Chromatography Forum

Hello everybody,

I just like to know if there is of any importance if I add the internal standard when I prepare the mix (methanol, borate buffer, derivatization mix, serum) or I can add it aswell afterwards when I dilute the above mentioned mix with mobile phase?

I am asking this because I ran 2 samples, same dillution, one with serum from patient containing the amino acid I was looking for the other without, in the first one I added the internal standard at the same time when I made the dillution in the other one I added it in the mix and I obtained two very different amplitudes for the internal standard (homoserine) first time 150 mv second time 900 mV.

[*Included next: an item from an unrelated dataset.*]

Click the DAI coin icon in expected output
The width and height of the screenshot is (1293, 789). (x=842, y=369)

Please let me know what should I do or what should I change.

Thank you in advance

I see a difference in chemistry in what you describe. If you add the internal standard with derivitization reagent and then dilute or dilute the mix with derivitization reagent and then add internal standard, the quantitiy of internal standard derivatized may change. From what I read, however, it appears that the difference between the samples is that one has serum and has been diluted and the other does not have serum and was diluted? If you have more than one thing changing at a time, you can not tell which of the things that are changing are likely to be related to the problem.

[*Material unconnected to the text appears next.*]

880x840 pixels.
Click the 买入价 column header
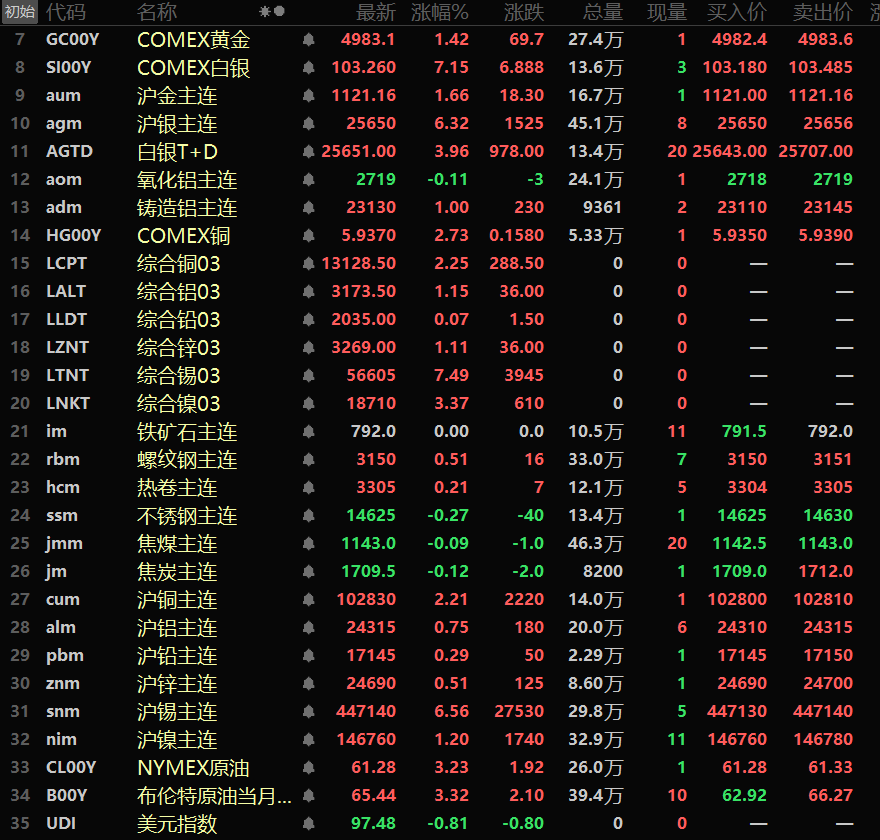(737, 12)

Thank you for your answer Mr. Hilton. In fact in both cases there is serum, the difference is that one serum contains the acid we look for the other one does not contain the acid. So I am talking about two different serum samples.
I am sorry that I did not express myself right the first time. So in this case would you consider normal to have a low amplitude internal standard peak when I add the internal standard at the same time with the mobile phase?

Thank you

I would suggest that you try addign the internal standard at the same point in all samples and see what happens. Without knowing the details of what you are doing, such as which derivatization reagent you are using or the degree of dilution, I have no idea what to expect.

Hi,

What I am trying to determine is the concentration of tranexamic acid in the samples. I use the ortho-phthalaldehyde (OPA) precolumn derivatization. As internal standard I use homoserine at a final concentration of 0.25 mM.

Thank you for your recomandations

I expect the rate of shiff base formation to be concentration dependant and probably pH dependant. Dilution would slow the rate of reaction, so time becomes an important factor as well.